Stored data entries
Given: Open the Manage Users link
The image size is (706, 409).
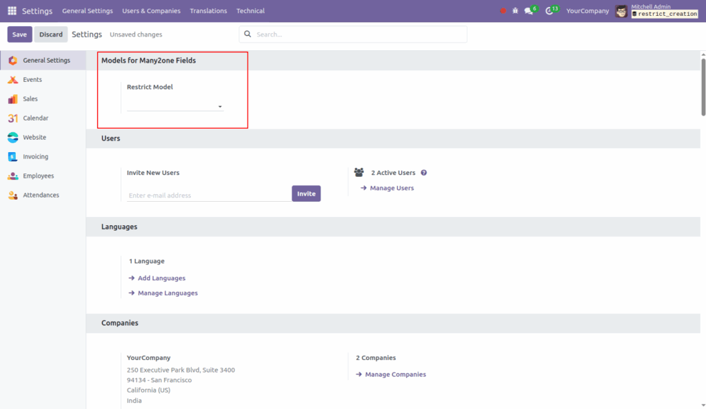Looking at the screenshot, I should 390,187.
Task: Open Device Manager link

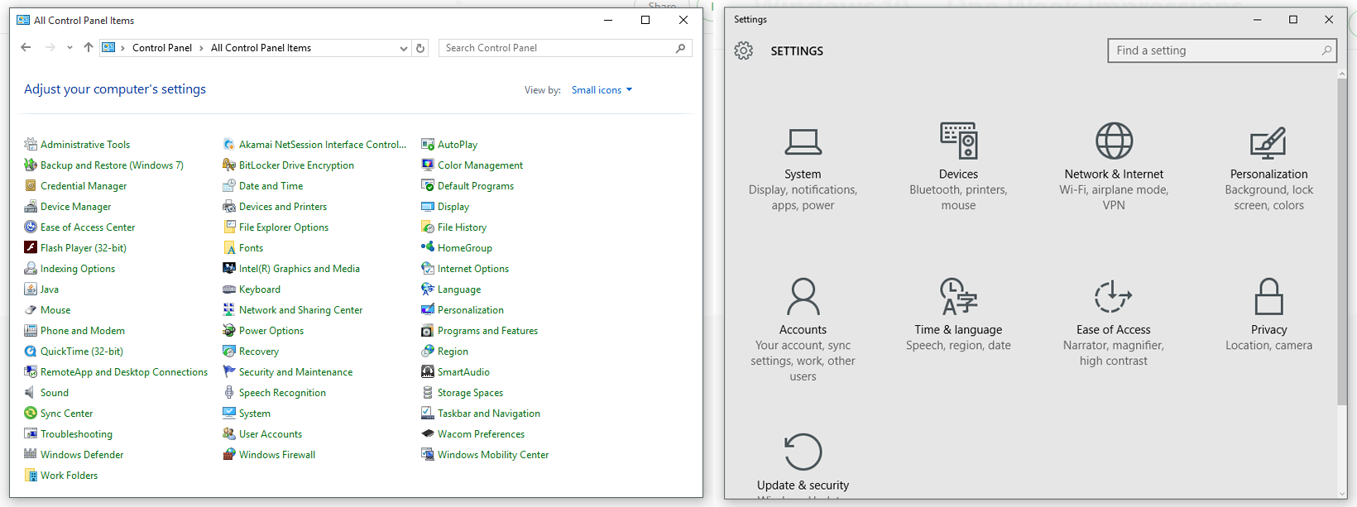Action: click(x=75, y=207)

REQUIREMENT
Pictures do not belong in the copy. Output all of the records exactly.

WRITTEN RESPONSE
Given: Open the Manage Users link
The image size is (706, 409).
Looking at the screenshot, I should 390,187.
Task: Open Device Manager link

Action: click(x=75, y=207)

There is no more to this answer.